*WORK TO BE COMPLETED*
Reproduce verbatim the lines of the listing from the line containing "address (939, 288)" through the final line of the listing, including both of those lines.

# RECORDS FOR THIS TASK start

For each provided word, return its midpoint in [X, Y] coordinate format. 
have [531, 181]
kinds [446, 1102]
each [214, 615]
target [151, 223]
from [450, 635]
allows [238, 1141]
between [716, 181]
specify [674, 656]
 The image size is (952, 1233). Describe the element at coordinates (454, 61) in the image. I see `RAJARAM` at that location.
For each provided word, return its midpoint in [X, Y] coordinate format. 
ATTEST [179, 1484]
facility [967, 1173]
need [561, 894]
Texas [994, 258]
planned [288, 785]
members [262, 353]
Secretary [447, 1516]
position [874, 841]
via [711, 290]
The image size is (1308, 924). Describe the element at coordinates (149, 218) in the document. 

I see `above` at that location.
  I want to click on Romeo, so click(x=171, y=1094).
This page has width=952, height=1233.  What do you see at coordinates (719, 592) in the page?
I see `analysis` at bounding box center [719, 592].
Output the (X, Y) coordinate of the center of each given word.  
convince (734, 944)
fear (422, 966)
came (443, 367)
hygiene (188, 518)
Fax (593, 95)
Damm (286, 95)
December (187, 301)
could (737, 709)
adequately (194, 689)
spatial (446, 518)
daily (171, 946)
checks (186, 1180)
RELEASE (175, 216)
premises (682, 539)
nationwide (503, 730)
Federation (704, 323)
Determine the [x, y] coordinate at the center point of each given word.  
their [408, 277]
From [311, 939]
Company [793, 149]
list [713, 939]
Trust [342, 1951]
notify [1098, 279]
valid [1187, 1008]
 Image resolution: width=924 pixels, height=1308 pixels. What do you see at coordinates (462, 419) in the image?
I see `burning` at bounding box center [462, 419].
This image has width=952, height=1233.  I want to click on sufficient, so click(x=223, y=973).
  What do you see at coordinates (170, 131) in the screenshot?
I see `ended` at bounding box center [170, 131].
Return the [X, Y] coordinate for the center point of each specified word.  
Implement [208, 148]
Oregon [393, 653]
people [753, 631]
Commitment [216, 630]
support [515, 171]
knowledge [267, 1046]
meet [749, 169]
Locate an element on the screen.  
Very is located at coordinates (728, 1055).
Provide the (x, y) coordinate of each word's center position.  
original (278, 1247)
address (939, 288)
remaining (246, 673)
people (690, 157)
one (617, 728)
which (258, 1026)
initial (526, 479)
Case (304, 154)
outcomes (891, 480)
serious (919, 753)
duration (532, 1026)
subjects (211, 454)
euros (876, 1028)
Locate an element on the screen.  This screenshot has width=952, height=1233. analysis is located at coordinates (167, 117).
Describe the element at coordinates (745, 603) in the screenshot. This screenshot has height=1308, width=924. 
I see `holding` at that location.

# RECORDS FOR THIS TASK end

*RESPONSE FOR THIS EXERCISE*
address (939, 288)
remaining (246, 673)
people (690, 157)
one (617, 728)
which (258, 1026)
initial (526, 479)
Case (304, 154)
outcomes (891, 480)
serious (919, 753)
duration (532, 1026)
subjects (211, 454)
euros (876, 1028)
Locate an element on the screen.  This screenshot has width=952, height=1233. analysis is located at coordinates (167, 117).
Describe the element at coordinates (745, 603) in the screenshot. This screenshot has height=1308, width=924. 
I see `holding` at that location.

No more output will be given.